● **Job 1**
Please convert the records, starting at the line containing "You are a computer-use agent. Image resolution: width=400" and ending at the line containing "Action: point(140,533)", into a Markdown table with the columns Row and Line. Leave out blank lines.

-- Start Excerpt --

Culture, in organisational language, is often said to mean, “what we do around here.” Often culture can seem ambiguous and less important than hard measures such as revenue, delivery or productivity. Yet leaders usually discover the true value of culture when confronted with negative staff behaviours or obstacles to strategy implementation.

The great management thinker Peter Drucker said, “Culture eats strategy for breakfast” and this has proved true so often, as the following two famous examples show:

In the late nineties car manufacturers Daimler and Chrysler merged. It proved a disaster largely because of incompatible cultures. The German culture, which had a much more formal approach, dominated the new business and levels of staff engagement in the American divisions plummeted. A joke circulating Chrysler at the time was, “Q: How do you pronounce DaimlerChrysler?... A: ‘Daimler’, the ‘Chrysler’ is silent.” Daimler sold Chrysler in 2007.

In 2000 Time Warner shares were selling at around $72. By 2008 they had dropped to less than $15. The reason was the failed merger with AOL. Richard Parsons, president of Time Warner said, “I remember saying at a vital board meeting where we approved this, that life was going to be different going forward because they’re very different cultures, but I have to tell you, I underestimated how different.”

Culture is present whenever you have people together – in businesses, teams, schools, churches and even families. That’s why leaders wisely examine reproducing the culture they want more of whilst also considering methods to reduce the culture they want less of.  The question is how? Here are three tips to help you shape the culture you want:

  • Rather like a good garden culture requires constant attention or it will become overgrown with thistles and weeds.
  • You cannot delegate culture management to someone else. Every member of the organisation is responsible for contributing to the culture but the most senior leaders are ultimately responsible for ensuring the culture has the right shape.
  • Culture is what you repeat repeatedly. Ask yourself what you want to stop/start/continue repeating and action accordingly. 

This last tip gets to the heart of the matter. If culture really is "what we do around here" then this has only happened because human beings have chosen to repeatedly repeat thoughts, actions and behaviours. What do you want to start repeating in your organisation?

-- End Excerpt --
-- Start Materials provided --

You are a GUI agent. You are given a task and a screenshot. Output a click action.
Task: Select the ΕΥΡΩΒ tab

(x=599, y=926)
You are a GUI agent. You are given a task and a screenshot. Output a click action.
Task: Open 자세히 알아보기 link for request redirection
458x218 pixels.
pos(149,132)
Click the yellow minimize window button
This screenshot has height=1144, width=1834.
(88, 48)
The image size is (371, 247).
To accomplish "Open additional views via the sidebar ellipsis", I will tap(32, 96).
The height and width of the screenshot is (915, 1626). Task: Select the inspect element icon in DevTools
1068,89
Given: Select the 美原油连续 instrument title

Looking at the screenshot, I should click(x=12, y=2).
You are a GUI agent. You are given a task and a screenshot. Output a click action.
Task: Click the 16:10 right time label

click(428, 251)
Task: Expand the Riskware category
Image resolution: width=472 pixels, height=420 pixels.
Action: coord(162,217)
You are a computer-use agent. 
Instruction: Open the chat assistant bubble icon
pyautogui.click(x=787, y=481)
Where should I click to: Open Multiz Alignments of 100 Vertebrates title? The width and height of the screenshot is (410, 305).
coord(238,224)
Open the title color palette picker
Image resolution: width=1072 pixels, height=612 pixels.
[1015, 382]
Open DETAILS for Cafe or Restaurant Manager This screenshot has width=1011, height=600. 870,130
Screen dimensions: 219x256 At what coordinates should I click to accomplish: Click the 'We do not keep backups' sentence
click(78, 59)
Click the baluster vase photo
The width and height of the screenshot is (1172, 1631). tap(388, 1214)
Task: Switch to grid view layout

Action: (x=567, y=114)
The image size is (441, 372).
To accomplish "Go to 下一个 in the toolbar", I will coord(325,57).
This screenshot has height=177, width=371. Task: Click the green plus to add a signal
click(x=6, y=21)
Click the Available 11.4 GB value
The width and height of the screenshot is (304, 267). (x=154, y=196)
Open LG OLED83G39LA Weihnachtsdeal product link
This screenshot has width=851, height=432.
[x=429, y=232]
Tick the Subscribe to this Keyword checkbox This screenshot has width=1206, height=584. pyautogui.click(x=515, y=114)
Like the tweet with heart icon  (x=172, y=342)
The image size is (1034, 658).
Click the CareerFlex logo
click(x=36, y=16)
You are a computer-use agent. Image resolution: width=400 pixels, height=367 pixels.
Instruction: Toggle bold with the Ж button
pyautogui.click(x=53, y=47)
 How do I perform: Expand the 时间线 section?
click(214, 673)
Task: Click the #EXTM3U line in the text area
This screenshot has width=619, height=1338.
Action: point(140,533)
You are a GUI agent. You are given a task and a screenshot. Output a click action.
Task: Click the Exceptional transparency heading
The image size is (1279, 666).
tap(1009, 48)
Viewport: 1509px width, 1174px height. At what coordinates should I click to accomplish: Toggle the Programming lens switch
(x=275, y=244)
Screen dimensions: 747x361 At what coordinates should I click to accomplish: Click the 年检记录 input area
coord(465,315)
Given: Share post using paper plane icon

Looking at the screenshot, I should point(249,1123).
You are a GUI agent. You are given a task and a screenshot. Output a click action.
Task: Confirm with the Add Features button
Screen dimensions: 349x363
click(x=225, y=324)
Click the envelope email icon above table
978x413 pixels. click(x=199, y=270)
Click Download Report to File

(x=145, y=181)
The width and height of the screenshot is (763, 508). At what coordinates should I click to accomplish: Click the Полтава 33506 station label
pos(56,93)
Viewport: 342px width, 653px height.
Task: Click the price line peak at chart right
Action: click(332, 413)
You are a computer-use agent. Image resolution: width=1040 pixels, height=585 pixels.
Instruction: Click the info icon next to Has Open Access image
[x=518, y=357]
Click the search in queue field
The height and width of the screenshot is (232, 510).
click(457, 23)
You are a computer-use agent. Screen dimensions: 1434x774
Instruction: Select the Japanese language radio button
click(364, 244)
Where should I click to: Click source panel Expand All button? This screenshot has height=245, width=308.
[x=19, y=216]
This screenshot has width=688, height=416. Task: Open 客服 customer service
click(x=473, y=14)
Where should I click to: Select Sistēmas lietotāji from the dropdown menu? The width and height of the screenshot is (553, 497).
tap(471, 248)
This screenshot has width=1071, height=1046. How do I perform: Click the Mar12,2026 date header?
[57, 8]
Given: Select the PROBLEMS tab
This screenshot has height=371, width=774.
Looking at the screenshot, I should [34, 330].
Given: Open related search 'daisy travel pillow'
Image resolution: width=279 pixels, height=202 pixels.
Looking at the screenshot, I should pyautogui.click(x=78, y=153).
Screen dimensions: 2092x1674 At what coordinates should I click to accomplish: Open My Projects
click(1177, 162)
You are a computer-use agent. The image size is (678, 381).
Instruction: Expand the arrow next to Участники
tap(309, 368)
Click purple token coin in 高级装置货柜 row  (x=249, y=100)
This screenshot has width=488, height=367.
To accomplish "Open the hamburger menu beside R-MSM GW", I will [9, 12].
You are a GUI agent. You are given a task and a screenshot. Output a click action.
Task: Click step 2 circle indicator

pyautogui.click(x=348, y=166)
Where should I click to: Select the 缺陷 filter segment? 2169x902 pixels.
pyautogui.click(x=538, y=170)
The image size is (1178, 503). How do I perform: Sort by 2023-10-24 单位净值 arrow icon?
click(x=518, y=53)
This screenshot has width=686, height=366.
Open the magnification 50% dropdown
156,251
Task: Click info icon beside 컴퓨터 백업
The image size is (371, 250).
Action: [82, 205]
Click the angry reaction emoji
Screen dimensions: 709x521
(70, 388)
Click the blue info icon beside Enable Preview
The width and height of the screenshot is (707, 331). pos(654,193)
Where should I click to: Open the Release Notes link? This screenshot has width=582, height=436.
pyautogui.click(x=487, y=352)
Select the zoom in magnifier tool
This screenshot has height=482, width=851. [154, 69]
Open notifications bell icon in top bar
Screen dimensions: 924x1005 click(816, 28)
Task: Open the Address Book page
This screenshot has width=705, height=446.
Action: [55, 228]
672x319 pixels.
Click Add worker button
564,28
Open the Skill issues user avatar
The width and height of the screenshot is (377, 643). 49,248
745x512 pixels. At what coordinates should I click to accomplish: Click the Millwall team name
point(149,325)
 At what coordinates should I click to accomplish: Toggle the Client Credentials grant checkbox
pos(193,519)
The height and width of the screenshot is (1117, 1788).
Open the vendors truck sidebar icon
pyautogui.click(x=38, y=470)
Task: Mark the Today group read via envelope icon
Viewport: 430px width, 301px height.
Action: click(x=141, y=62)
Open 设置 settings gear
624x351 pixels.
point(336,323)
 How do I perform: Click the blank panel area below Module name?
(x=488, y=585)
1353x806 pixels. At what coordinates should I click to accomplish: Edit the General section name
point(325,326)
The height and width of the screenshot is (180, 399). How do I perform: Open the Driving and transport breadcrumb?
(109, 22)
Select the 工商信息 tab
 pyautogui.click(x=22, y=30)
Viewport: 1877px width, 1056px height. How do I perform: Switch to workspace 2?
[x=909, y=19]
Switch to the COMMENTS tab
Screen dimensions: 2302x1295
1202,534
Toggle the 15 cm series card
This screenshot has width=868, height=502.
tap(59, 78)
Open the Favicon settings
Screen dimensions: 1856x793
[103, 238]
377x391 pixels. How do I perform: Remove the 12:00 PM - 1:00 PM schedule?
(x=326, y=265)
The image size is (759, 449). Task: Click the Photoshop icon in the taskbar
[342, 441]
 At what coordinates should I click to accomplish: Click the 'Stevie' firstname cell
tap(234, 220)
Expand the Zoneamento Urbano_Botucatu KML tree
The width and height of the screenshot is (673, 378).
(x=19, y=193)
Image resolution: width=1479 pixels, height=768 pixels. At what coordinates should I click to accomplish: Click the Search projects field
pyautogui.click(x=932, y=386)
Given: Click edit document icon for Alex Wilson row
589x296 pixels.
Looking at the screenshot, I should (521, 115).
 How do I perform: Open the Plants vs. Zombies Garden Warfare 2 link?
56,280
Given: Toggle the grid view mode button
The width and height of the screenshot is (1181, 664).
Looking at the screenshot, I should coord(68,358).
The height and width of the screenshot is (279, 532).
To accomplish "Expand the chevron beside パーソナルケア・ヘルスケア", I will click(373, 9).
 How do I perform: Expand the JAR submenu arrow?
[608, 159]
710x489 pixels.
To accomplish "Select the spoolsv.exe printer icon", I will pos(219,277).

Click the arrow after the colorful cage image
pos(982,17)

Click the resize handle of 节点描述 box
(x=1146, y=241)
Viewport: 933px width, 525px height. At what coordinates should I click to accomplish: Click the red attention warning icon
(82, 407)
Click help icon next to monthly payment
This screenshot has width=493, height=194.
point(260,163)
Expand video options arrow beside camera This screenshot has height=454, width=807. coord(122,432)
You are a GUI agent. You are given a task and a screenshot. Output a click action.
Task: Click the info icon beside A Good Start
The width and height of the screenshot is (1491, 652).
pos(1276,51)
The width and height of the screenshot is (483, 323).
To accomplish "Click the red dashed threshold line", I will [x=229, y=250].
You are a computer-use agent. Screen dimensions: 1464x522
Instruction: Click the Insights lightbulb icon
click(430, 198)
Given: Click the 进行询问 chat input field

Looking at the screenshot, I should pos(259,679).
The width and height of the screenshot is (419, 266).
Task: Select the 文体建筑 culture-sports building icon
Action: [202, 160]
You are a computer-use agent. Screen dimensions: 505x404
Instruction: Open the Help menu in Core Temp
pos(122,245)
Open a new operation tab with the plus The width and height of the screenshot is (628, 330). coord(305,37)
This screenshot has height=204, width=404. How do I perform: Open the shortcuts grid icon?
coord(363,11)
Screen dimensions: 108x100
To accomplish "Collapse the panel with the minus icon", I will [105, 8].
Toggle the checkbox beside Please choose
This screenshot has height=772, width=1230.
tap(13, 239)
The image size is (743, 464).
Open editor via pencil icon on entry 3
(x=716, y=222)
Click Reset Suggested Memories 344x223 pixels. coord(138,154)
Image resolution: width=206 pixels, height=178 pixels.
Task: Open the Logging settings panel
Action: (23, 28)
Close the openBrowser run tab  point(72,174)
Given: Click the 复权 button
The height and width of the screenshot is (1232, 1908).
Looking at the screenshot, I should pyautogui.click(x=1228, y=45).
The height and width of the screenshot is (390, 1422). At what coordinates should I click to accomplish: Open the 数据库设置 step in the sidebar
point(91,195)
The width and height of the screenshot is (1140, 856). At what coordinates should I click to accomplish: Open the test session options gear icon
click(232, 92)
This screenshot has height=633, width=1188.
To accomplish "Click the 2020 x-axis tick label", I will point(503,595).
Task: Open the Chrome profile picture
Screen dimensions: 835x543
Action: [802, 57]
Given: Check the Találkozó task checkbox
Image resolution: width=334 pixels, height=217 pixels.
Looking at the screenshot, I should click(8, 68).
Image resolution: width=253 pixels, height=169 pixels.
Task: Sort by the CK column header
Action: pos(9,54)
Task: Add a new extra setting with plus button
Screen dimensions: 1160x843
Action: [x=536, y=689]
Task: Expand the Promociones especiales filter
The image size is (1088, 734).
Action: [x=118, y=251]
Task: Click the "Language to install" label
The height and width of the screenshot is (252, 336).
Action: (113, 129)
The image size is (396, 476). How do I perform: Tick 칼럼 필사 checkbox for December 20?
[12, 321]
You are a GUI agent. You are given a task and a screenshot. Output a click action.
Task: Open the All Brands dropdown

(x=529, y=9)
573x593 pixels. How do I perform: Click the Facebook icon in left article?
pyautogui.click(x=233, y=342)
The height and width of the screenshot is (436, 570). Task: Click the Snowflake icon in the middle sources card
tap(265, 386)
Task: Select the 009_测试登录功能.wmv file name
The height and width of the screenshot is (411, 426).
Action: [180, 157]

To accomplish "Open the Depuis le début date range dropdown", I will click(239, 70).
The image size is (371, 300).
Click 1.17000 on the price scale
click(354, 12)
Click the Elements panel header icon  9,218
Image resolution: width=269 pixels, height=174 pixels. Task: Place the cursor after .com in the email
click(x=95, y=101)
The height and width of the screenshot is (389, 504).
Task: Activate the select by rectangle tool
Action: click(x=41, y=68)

-- End Materials provided --

● **Job 2**
Copy the passage on organizational culture in full, word for word.

● **Task answer 1**
| Row | Line |
|---|---|
| 1 | You are a computer-use agent. Image resolution: width=400 pixels, height=367 pixels. |
| 2 | Instruction: Toggle bold with the Ж button |
| 3 | pyautogui.click(x=53, y=47) |
| 4 |  How do I perform: Expand the 时间线 section? |
| 5 | click(214, 673) |
| 6 | Task: Click the #EXTM3U line in the text area |
| 7 | This screenshot has width=619, height=1338. |
| 8 | Action: point(140,533) |

● **Task answer 2**
Culture, in organisational language, is often said to mean, “what we do around here.” Often culture can seem ambiguous and less important than hard measures such as revenue, delivery or productivity. Yet leaders usually discover the true value of culture when confronted with negative staff behaviours or obstacles to strategy implementation.

The great management thinker Peter Drucker said, “Culture eats strategy for breakfast” and this has proved true so often, as the following two famous examples show:

In the late nineties car manufacturers Daimler and Chrysler merged. It proved a disaster largely because of incompatible cultures. The German culture, which had a much more formal approach, dominated the new business and levels of staff engagement in the American divisions plummeted. A joke circulating Chrysler at the time was, “Q: How do you pronounce DaimlerChrysler?... A: ‘Daimler’, the ‘Chrysler’ is silent.” Daimler sold Chrysler in 2007.

In 2000 Time Warner shares were selling at around $72. By 2008 they had dropped to less than $15. The reason was the failed merger with AOL. Richard Parsons, president of Time Warner said, “I remember saying at a vital board meeting where we approved this, that life was going to be different going forward because they’re very different cultures, but I have to tell you, I underestimated how different.”

Culture is present whenever you have people together – in businesses, teams, schools, churches and even families. That’s why leaders wisely examine reproducing the culture they want more of whilst also considering methods to reduce the culture they want less of.  The question is how? Here are three tips to help you shape the culture you want:

  • Rather like a good garden culture requires constant attention or it will become overgrown with thistles and weeds.
  • You cannot delegate culture management to someone else. Every member of the organisation is responsible for contributing to the culture but the most senior leaders are ultimately responsible for ensuring the culture has the right shape.
  • Culture is what you repeat repeatedly. Ask yourself what you want to stop/start/continue repeating and action accordingly. 

This last tip gets to the heart of the matter. If culture really is "what we do around here" then this has only happened because human beings have chosen to repeatedly repeat thoughts, actions and behaviours. What do you want to start repeating in your organisation?